990.     The main purpose of this provision is to enable people from developing countries to acquire vital skills which may not be available in their country of residence. It replaces similar provisions in the Race Relations Act 1976. The general rule on non-residence has been extended from Great Britain to include all EEA states, except in relation to defence training which is provided to forces from other EEA states as well as those outside the EEA.

Example

  • It is not unlawful for a company specialising in sustainable irrigation that offers a training scheme in Great Britain for people who live in Mozambique, who then return home to put the skills learned into practice, to refuse to offer the same training to someone who lives in Great Britain.

Schedule 24: Harmonisation: exceptions

Effect

991.     This Schedule sets out the provisions of the Bill to which the power in clause 196 does not apply. These are largely provisions where all the equality provisions are clearly governed by Community law or where power exists under other legislation to deal with any anomalies that may otherwise arise. Accordingly it will not be possible to amend these provisions using the power in clause 196 to bring them into line, where needed, with changes in European law.

Schedule 25: Information society services

Effect

992.     This Schedule ensures that the provisions of the Bill do not conflict with the requirements of Directive 2000/31/EC of the European Parliament and of the Council of 8th June 2000 (“the E-Commerce Directive”).
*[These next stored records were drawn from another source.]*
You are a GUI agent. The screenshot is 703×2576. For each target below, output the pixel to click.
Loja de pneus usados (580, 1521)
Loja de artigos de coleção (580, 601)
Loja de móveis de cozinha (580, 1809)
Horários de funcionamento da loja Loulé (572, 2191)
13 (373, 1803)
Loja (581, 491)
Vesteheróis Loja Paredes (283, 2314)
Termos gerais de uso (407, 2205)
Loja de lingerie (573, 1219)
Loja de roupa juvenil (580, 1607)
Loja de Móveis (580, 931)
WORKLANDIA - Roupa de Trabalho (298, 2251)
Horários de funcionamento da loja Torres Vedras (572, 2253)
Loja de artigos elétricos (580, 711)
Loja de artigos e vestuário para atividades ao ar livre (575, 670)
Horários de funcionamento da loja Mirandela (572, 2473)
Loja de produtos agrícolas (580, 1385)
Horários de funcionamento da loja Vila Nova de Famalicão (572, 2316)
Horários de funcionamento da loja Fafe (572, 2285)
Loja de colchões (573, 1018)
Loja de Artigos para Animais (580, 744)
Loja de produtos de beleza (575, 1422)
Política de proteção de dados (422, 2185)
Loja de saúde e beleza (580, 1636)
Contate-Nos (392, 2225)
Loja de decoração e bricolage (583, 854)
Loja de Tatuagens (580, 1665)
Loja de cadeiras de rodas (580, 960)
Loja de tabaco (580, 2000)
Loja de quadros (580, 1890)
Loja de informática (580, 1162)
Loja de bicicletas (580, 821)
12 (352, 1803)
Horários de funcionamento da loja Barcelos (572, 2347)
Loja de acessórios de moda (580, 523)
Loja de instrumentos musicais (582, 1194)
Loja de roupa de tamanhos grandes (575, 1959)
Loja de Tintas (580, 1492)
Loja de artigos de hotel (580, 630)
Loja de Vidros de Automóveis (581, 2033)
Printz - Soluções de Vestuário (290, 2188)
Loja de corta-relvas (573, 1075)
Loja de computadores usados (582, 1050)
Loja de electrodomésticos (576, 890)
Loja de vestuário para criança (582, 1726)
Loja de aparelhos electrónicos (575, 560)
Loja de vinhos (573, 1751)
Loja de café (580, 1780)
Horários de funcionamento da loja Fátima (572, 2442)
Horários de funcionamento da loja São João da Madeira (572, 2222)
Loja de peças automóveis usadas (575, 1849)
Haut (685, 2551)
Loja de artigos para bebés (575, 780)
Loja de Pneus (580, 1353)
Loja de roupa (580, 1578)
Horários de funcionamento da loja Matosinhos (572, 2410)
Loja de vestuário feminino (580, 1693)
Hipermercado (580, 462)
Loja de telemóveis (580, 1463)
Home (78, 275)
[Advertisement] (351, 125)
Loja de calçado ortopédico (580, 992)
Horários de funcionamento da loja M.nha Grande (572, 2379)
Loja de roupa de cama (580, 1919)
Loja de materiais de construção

It provides that where an information society service provider (“the provider”) is established in Great Britain, the provisions of the Bill apply to anything done by the provider in providing the information society service in another EEA state. By contrast, where the provider is established in an EEA state other than the United Kingdom, then the Bill does not apply to anything done by the provider in providing the information society service, even within Great Britain. Various exceptions to the provisions of the Bill are provided in respect of intermediary internet service providers who carry out activities essential for the operation of the internet.

Background

993.     These provisions are new. They are necessary to ensure the United Kingdom correctly transposes the E-Commerce Directive.

Examples

  • An on-line holiday company established in Great Britain refuses to take bookings for shared accommodation from same-sex couples. In this instance a case of direct sexual orientation discrimination could be brought in the British courts regardless of whether the complainant was in the United Kingdom or another EEA member state.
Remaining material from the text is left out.